## Text extract:

----

Creating information asymmetry to the detriment of competitors in the context of an invitation for bids can constitute an abuse of dominant position
Practices implemented by Télédiffusion de France (TDF) in the sector of terrestrial broadcasting services in the overseas territories were referred to the French Competition Authority by Outremer Telecom (OMT).
OMT complained that TDF had published its technical and pricing bid for overseas hosting late and incompletely. This late publication was made further to an invitation for bids issued by France Télévisions for the award of digital terrestrial television (TNT) broadcasting contracts in the overseas territories.
TDF is an incumbent terrestrial broadcasting operator and owns the majority of the infrastructures necessary for hosting on its sites. This hosting is in fact indispensable for alternative operators such as OMT, first alternative overseas telecommunications operator. The ARCEP (French electronic communications and postal regulatory authority) had even imposed on TDF an obligation to publish reference bids specifying the technical and pricing hosting conditions and the broadcasting infrastructure access conditions. These conditions are indeed necessary for TDF’s competitors to respond to the invitations for bids.
First examining TDF’s position on the market of access services to the infrastructures necessary for digital broadcasting in the overseas territories, the Authority found that TDF holds a dominant position on this market. TDF owns infrastructures which could not be duplicated by the new entrants under reasonable economic conditions and within sufficiently short periods of time to respond to the TNT invitations for bids. Moreover, equivalent hosting services could not be offered by any other telecommunications operator.
When it then analyzed TDF’s contested practices, the Authority indicated that it was not a question of penalizing a breach by TDF of its obligation imposed by the ARCEP to publish a reference bid, but of penalizing an independent practice on the market. The Authority focused on the question of TDF’s liability in using its dominant position to delay without cause the publication of a reference bid which did not include certain key elements. In other words, it was a question of checking whether, according to the Authority, TDF had distorted competition in the France Télévisions invitations for bids by creating information asymmetry between itself and its competitors.
In its decision of February 5, 2015, the Authority concluded that this late and incomplete publication of its reference bid constituted in this case an abuse of dominant position. Contrary to the arguments presented by TDF, the Authority considered that there was no technical or regulatory reason justifying the delay and partial nature of this publication. TDF was aware that this late publication was likely to prevent its competitors for taking part in the invitations for bids issued by France Télévisions under normal competitive conditions, whereas as dominant operator, it had a special responsibility not to distort competition. The Authority found that this practice had not only had potential restrictive effects against the new entrants, but also actual restrictive effects since the practice in issue had allowed TDF to keep its broadcasting monopoly during five years on the market.

----

[Data taken from a collection]
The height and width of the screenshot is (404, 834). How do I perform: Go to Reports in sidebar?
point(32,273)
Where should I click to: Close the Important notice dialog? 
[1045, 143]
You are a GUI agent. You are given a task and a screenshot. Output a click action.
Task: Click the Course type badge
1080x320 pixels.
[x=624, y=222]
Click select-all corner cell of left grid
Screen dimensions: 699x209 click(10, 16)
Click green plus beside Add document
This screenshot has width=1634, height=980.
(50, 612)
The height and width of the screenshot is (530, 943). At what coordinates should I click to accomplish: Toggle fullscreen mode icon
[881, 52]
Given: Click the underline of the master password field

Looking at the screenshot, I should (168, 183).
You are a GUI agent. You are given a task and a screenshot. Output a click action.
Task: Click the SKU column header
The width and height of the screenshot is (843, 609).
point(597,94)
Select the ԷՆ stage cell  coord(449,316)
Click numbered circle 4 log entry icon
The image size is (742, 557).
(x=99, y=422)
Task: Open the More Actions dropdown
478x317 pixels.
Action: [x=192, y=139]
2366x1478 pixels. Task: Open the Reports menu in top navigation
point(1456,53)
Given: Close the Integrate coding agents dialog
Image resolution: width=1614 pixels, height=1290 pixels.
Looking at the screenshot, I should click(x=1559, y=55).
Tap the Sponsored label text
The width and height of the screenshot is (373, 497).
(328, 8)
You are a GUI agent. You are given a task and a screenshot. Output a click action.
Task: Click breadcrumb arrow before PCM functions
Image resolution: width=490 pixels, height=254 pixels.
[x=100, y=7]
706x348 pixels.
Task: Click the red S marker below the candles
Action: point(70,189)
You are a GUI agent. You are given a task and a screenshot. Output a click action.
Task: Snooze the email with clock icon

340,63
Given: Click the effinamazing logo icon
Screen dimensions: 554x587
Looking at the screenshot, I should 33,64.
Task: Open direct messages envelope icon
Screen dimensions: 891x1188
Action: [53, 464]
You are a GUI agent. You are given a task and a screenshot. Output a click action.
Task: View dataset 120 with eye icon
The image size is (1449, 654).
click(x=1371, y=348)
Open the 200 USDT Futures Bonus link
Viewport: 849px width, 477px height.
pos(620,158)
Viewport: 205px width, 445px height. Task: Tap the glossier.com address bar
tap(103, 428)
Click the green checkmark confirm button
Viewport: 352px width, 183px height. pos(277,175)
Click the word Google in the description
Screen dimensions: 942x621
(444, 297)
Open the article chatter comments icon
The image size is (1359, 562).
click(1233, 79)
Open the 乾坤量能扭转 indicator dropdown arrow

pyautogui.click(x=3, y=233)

----

## Exercise prompt:
Please go on with the text on the TDF case from the point where it stops. These entries are separate material and do not belong to the text on the TDF case.

## Reply to the exercise:
Consequently, the Authority imposed a fine of €4.2 million on TDF, penalty increased on the ground that TDF was a repeat offender. It thus recalled the care which must be shown by economic operators when answering invitations for bids to guard against practices characterized as abuses of dominant position, or as illustrated by other cases, concerted practices.
State aids: the General Court of the European Union clarifies the qualification and quantification of the advantage enjoyed in the case of differentiated tax rates
In a judgment of February 5, 2015, the General Court of the European Union challenged the Commission’s quantification of the aid obtained due to differentiated tax rates. In this case, Ireland had adopted an air travel tax (ATT) paid directly to airlines by each passenger leaving an airport situated in Ireland. The ATT was paid on the basis of the distance between the departure airport and the arrival airport at the rate of €2 for a destination no more than 300 km from Dublin airport and €10 in all other cases.
A competitor of the airlines benefiting from a reduced tax rate filed a complaint with the European Commission on the grounds of State aids, denouncing the fact that the lower tax rate largely benefitted domestic airlines, the majority of their flights being to nearby destinations.
The Commission pursued this line of reasoning by upholding that the application of a lower national rate constitutes a State aid as it unlawfully promotes national flights rather than international flights. According to the Commission, this aid, in the form of a reduced tax rate, must be recovered, and the amount corresponding to the difference between the reduced ATT rate and the standard rate of €10, i.e. €8, must be collected for each passenger.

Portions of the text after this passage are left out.